PROVIDED RECORDS START

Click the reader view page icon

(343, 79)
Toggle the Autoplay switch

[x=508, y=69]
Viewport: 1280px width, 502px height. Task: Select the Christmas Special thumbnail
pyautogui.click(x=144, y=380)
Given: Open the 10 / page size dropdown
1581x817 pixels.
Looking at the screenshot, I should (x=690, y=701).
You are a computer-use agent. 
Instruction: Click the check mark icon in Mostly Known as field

PROVIDED RECORDS END

## TASK ITEM
Give back all the data exactly as it was written.

## RESPONSE TO THE TASK
Click the reader view page icon

(343, 79)
Toggle the Autoplay switch

[x=508, y=69]
Viewport: 1280px width, 502px height. Task: Select the Christmas Special thumbnail
pyautogui.click(x=144, y=380)
Given: Open the 10 / page size dropdown
1581x817 pixels.
Looking at the screenshot, I should (x=690, y=701).
You are a computer-use agent. 
Instruction: Click the check mark icon in Mostly Known as field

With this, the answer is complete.